Einer der wichtigsten Geburtshelfer des rasanten Erfolgs war die ebenfalls aufstrebende Internet-Suchmaschine der 1996 gegründeten Suchmaschine Google. Die beiden Angebote ergänzten sich perfekt: Google bemüht sich, so viel vom Internet zu erfassen wie möglich und die besten Ergebnisse ganz nach oben zu sortieren. Wikipedia sammelte im Gegenzug zu möglichst vielen Themen Artikel.
Die Struktur der Wikipedia, bei der die Artikel über viele Links miteinander verwoben werden, begünstigte die Entwicklung noch. Viele Links auf einen Artikel wertet Google als Qualitätsmerkmal. Folge: Teilweise landeten sehr mangelhafte oder sogar nicht existierende Wikipedia-Artikel auf der ersten Seite der Google-Suche. Ein selbst verstärkender Effekt setzte ein: Je höher Google Wikipedia einstufte, umso mehr Autoren beteiligten sich an der Wikipedia, je mehr Artikel in der Wikipedia verfügbar waren, umso öfter verwies Google auf Wikipedia. Auch die zunehmende Berichterstattung in den Medien über das Projekt sorgte für einen ständigen Zustrom von Lesern und Autoren. Waren im Januar 2003 laut offizieller Statistik gerade einmal 250 Autoren aktiv, waren es ein Jahr darauf bereits 1456. Heute registriert Wikipedia über 120.000 Autoren in der deutschen Wikipedia – davon zählen allerdings nur zirka 1000 zum harten Kern, die mehr als hundert Änderungen pro Monat beitragen.

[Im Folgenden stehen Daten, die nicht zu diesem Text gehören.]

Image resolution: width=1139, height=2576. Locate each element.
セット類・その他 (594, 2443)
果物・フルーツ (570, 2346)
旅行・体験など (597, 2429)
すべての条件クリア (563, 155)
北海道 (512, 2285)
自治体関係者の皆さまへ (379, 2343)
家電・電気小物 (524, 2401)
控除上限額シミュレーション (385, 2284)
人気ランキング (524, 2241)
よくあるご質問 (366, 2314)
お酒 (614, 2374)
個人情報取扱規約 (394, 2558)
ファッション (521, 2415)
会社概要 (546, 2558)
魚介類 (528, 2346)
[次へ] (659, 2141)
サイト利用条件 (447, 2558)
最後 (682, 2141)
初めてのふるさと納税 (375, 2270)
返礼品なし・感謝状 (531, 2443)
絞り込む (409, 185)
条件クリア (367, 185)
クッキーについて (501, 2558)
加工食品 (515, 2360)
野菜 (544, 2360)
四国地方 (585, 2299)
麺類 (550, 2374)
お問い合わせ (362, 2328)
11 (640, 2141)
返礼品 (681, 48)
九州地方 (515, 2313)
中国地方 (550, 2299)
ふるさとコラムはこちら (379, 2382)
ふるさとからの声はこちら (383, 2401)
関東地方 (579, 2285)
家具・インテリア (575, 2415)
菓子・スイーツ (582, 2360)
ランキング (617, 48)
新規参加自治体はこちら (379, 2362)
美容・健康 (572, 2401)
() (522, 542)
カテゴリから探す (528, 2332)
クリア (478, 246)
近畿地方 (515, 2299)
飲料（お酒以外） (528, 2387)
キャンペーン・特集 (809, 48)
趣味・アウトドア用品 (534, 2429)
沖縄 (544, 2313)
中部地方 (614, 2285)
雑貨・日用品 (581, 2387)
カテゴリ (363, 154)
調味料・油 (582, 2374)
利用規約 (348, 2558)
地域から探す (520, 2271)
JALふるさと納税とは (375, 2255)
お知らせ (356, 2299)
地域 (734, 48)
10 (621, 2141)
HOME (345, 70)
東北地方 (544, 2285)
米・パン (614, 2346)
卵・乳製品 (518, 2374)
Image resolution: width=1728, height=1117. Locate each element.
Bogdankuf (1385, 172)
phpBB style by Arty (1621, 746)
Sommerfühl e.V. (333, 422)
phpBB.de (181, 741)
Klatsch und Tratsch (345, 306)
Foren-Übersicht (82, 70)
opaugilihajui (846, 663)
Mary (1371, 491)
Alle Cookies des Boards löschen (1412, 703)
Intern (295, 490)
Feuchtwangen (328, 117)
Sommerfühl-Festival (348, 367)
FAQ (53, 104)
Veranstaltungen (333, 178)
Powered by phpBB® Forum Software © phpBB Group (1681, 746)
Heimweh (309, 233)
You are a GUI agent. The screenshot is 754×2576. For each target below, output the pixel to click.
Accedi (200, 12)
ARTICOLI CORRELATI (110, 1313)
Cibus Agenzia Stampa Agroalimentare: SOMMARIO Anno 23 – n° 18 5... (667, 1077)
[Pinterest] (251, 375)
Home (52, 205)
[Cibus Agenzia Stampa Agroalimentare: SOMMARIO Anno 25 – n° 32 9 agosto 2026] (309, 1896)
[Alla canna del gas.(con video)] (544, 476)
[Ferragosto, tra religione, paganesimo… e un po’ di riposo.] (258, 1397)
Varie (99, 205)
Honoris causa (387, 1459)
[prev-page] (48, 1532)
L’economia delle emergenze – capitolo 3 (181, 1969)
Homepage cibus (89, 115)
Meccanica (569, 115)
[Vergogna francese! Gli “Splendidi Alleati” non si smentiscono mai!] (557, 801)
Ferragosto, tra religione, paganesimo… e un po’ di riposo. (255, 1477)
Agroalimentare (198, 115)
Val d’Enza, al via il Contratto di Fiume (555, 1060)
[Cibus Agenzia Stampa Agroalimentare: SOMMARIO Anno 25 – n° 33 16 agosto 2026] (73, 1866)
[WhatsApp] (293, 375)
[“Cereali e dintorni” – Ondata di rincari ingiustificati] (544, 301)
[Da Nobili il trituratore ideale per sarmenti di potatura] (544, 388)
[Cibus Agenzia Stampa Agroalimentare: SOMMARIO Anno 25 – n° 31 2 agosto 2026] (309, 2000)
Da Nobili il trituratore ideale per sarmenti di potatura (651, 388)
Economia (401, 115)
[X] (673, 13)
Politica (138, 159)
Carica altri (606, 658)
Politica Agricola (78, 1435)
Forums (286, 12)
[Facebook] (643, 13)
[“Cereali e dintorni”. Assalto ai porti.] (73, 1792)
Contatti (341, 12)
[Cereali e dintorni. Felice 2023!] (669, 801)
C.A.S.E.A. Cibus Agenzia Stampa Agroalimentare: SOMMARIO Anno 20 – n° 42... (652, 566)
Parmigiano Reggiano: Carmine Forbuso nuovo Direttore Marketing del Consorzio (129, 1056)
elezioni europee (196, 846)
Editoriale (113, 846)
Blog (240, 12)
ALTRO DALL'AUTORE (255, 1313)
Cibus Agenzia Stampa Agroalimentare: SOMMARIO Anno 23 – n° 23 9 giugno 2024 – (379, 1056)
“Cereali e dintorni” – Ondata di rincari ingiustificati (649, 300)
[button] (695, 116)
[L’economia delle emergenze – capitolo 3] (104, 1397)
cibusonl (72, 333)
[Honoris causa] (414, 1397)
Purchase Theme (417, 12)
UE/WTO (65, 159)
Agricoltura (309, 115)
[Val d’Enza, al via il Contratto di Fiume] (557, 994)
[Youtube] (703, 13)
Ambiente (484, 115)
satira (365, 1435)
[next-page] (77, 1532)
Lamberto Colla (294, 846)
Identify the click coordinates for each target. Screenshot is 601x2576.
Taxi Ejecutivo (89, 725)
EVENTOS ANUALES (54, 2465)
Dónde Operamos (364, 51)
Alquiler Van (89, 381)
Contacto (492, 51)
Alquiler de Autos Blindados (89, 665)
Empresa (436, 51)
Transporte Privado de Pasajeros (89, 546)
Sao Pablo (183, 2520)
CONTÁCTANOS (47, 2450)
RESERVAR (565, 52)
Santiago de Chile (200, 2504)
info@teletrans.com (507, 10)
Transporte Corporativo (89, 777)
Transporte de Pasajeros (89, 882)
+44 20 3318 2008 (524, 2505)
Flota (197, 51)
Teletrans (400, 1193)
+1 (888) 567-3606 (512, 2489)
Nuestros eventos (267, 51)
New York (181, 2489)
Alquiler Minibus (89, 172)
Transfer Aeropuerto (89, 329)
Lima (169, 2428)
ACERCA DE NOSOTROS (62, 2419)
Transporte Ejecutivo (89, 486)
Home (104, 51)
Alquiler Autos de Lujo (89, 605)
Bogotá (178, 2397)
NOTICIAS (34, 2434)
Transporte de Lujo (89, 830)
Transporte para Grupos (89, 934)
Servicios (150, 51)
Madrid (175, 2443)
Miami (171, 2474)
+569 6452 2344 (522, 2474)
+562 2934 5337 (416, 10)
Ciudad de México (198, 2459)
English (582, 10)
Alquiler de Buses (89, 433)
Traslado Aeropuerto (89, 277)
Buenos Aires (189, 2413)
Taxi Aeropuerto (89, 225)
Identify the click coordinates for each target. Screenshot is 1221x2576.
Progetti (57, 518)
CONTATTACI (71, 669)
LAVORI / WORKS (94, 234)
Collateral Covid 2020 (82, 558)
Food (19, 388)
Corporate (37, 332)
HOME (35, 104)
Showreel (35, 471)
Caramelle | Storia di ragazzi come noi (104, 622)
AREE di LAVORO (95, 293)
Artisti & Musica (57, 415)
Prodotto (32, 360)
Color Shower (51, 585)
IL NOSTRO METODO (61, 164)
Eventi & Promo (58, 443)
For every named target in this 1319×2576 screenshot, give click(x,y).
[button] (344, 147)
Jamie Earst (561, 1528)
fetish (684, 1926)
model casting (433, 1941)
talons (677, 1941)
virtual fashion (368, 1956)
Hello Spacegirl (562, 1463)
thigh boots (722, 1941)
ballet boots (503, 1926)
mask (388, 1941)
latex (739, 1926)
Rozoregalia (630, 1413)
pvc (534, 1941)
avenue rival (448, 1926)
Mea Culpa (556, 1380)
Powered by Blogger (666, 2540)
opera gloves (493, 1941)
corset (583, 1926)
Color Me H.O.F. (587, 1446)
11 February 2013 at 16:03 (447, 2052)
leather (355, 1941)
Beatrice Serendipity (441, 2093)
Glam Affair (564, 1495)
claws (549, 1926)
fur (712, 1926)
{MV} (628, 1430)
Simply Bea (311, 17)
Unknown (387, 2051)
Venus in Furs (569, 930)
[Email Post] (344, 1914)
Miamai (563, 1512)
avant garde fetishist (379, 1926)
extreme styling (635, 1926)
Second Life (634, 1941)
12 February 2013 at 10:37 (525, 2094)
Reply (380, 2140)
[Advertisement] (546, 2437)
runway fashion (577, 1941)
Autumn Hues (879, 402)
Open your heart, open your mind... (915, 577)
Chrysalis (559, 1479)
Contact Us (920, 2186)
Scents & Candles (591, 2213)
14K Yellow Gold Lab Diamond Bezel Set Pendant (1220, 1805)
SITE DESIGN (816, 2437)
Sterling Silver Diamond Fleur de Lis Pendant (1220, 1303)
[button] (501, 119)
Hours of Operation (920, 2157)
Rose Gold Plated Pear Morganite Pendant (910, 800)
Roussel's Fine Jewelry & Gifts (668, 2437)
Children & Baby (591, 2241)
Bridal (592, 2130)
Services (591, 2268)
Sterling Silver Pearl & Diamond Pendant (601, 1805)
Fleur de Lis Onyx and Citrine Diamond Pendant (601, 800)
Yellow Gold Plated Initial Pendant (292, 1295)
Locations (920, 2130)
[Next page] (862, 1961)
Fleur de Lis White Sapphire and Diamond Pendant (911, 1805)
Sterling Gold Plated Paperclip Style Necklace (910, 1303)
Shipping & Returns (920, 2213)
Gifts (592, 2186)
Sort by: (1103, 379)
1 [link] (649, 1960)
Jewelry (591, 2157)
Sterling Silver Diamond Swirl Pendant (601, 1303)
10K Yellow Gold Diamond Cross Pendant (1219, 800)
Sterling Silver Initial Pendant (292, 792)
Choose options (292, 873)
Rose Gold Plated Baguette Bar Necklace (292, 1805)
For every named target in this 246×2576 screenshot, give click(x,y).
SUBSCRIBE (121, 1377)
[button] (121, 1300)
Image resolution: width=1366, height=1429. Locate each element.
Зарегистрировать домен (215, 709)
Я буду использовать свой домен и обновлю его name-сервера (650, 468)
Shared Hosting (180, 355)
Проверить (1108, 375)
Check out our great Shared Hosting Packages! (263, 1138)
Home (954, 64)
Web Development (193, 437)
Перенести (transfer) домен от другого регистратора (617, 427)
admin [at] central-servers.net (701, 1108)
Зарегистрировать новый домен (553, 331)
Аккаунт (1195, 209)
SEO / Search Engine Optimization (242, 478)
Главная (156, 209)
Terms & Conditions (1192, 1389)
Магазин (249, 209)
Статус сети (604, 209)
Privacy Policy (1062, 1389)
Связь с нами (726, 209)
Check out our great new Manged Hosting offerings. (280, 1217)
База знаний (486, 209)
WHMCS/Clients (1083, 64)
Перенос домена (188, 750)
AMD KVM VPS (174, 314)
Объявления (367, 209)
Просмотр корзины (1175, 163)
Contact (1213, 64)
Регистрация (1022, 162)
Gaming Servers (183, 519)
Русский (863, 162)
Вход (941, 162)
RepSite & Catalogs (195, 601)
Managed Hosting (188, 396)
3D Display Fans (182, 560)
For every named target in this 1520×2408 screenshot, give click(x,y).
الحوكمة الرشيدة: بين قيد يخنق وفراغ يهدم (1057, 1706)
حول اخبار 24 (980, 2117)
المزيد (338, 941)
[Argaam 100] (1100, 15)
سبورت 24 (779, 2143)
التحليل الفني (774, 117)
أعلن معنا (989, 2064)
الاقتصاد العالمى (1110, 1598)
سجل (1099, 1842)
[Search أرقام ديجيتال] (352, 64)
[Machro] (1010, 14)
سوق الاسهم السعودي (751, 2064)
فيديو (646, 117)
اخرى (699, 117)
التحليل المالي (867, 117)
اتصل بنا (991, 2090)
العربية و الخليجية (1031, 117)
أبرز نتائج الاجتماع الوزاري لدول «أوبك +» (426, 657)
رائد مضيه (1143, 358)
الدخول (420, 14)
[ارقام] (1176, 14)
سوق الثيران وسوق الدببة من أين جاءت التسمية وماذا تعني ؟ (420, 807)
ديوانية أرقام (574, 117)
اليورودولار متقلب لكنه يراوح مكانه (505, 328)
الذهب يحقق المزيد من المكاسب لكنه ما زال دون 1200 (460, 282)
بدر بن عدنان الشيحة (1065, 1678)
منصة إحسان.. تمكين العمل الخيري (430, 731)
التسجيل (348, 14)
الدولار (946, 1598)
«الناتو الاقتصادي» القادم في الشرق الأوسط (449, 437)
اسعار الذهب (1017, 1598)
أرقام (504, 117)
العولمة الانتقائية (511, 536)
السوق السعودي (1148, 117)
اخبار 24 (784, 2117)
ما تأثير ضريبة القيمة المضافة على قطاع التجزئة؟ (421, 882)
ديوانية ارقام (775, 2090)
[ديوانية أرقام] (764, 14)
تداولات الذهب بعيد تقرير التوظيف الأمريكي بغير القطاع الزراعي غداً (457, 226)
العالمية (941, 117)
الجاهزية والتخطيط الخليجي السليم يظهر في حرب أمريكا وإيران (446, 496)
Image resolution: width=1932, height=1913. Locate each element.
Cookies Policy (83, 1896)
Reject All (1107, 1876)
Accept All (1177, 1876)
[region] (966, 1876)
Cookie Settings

Das rasante Wachstum der Anfangsjahre hatte nicht nur positive Folgen. "Mit jedem Wachstumsschub kamen neue Probleme auf: wie gehen wir mit Störenfrieden um, welche Themen sind relevant, wie gliedern wir die Artikel?”, erinnert sich Jansson "Und jeder hatte eine andere Vorstellung davon, was eine Enzyklopädie sein sollte." Folge war ein nie endender Diskussionsprozess über die Grundregeln des Projekts, der zwischen den verschiedenen Autoren auf Diskussionsseiten, Mailinglisten und auch auf Nutzertreffen ausgetragen wird. Gaben Wales und Sanger am Anfang noch die Grundsätze und Strukturen vor, entschied das Autorenkollektiv immer mehreigenständig über die Organisation der Enzyklopädie.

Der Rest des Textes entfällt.